[To do]
1. Answer each question using the landmarks excerpt.
(a) How many additional bodies were found after construction work at the burial site was halted?
(b) In what year did the Rodney Léon-designed memorial open at 290 Broadway?
(c) In what year did the TWA Flight Center open?
2. Write the next part of the landmarks excerpt, picking up right after its final sentence about the TWA Flight Center.

[Excerpted text]
>> Start

In 1981, the General Services Administration (GSA) conducted a survey and excavation of the area during planning for a new federal office building at 290 Broadway. During the archaeological survey, GSA announced it had found human remains, but due to rising construction costs, continued with the site’s excavation. After major public outcry, they halted construction work and found an additional 320 bodies. The African-American community and local preservationists became concerned about how the process was being handled, but President Bush signed a law prohibiting construction atop the site and allocated $3 million to a memorial site. Harvard University physical anthropologists conducted a large-scale analysis on the human remains, from which they gained invaluable knowledge about New York City history and the slavery that once existed. In 1993, the African Burial Ground was designated both a National and New York City Landmark, and a National Historic Monument in 2006. The 419 burials that had been found were reburied in 2003, and in 2007 the Rodney Léon-designed memorial opened at 290 Broadway.
TWA Flight Center at JFK
Finnish architect and industrial designer Eero Saarinen was best known for his neo-futuristic work, and one of the most famous examples of his hand can be seen right at JFK airport. The TWA Flight Center opened in 1962, a year after Saarinen’s death. It was designed to reference the shape of a bird, while incorporating TWA’s branded identity. Towards the end of the century, TWA suffered increased financial decline and in 2001 was purchased by American Airlines, thus ending the terminal’s operations.

>> End

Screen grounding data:
>> Start

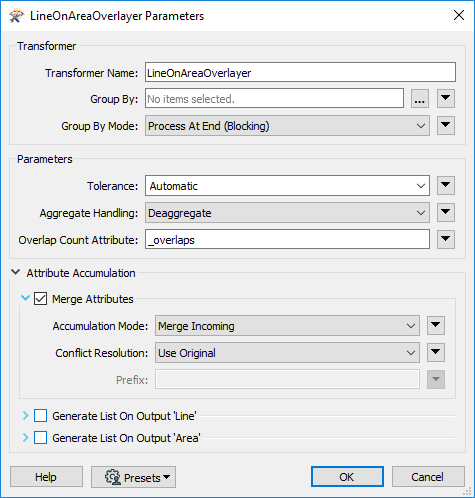
Task: Click arrow menu beside Conflict Resolution
Action: (436, 353)
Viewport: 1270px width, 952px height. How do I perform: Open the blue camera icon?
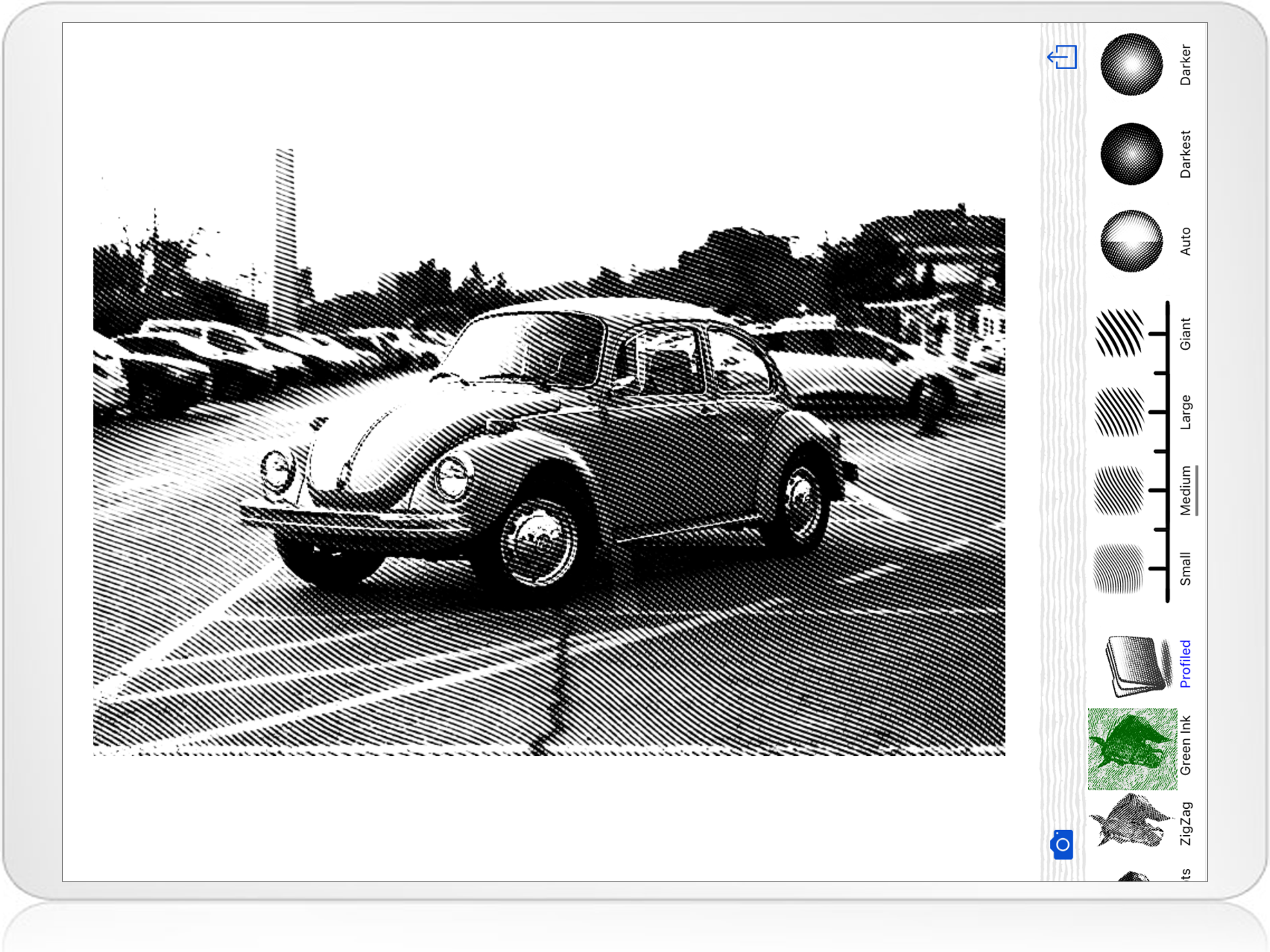pyautogui.click(x=1062, y=844)
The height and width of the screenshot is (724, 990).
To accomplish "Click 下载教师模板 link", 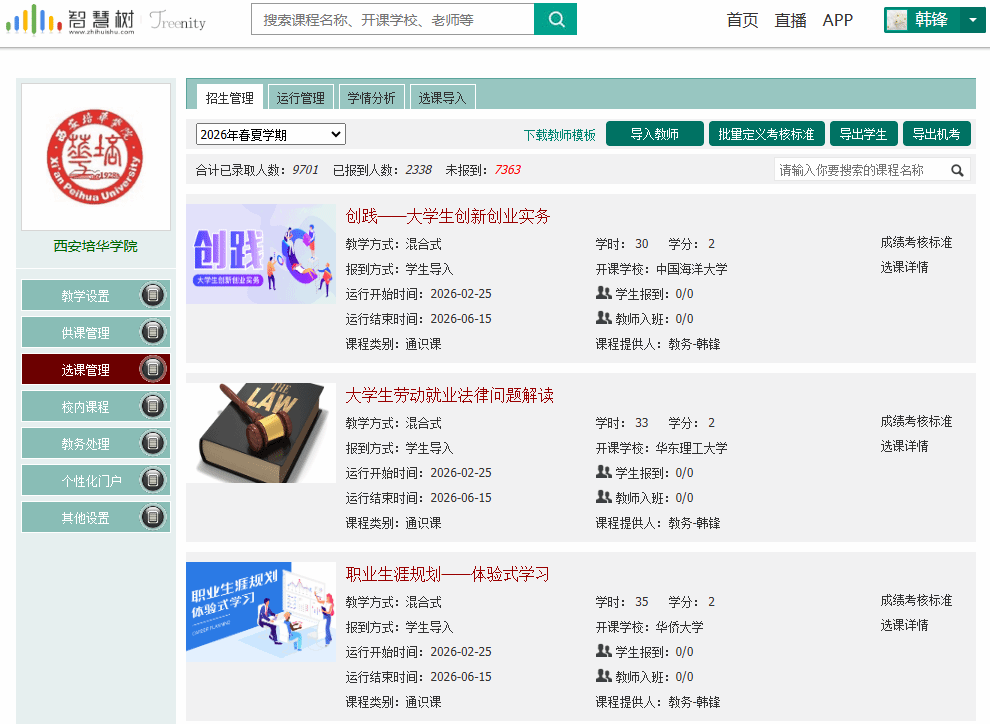I will click(559, 135).
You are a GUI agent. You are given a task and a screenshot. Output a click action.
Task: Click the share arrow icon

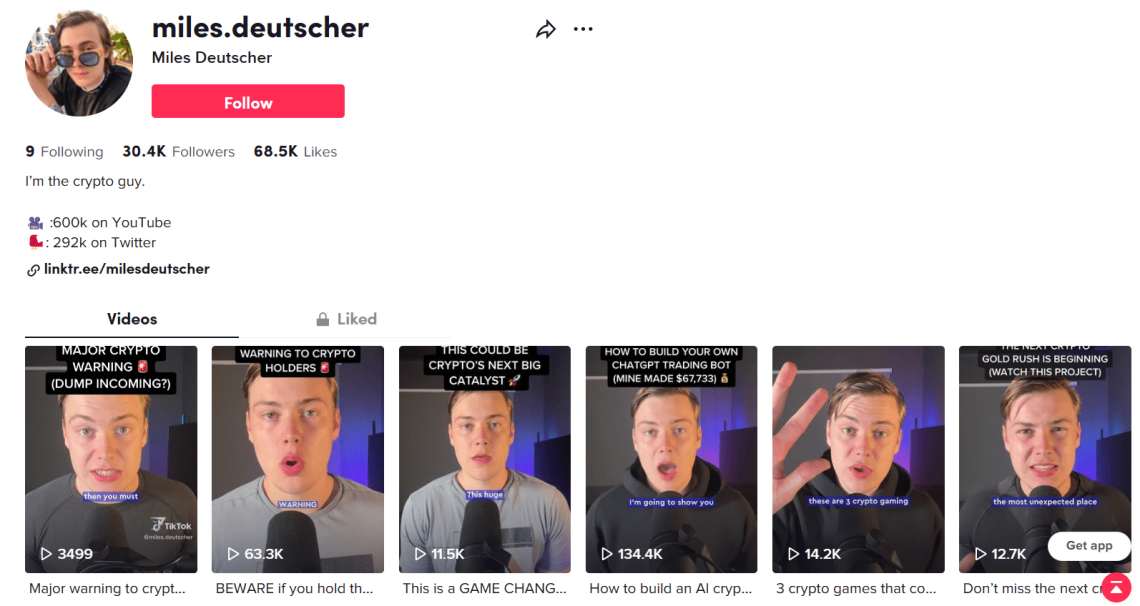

>> End

[Per-task answers]
1.
(a) 320
(b) 2007
(c) 1962

2.
Initially, the Port Authority proposed converting the terminal into a restaurant and enveloping the structure within two new terminals, but their plan received public opposition from architects Philip Johnson and Robert A.M. Stern, who felt it would completely destroy the character of the terminal. In 2005, the Port Authority began construction on a new terminal for Jet Blue Airways, which partially encircled Saarinen’s gull-winged building. Though parts of the original structure were demolished to make way for the new Jet Blue space, the Port Authority completed a $20 million restoration of the TWA terminal in 2008. This past summer, they announced a renewed push for hotel bids for the site, which still seems to be the prevailing idea. Designated an official city landmark in 1994, Eero Saarinen’s masterpiece must be preserved, but the verdict is still out on what will be an appropriate new use.
Of course, there are plenty more stories like the ones we’ve just told; from large, nation-wide oppositions, to small, neighborhood advocacy efforts, if the passion is there an historic structure can be saved. What other “architectural saviors” do you most appreciate? Let us know!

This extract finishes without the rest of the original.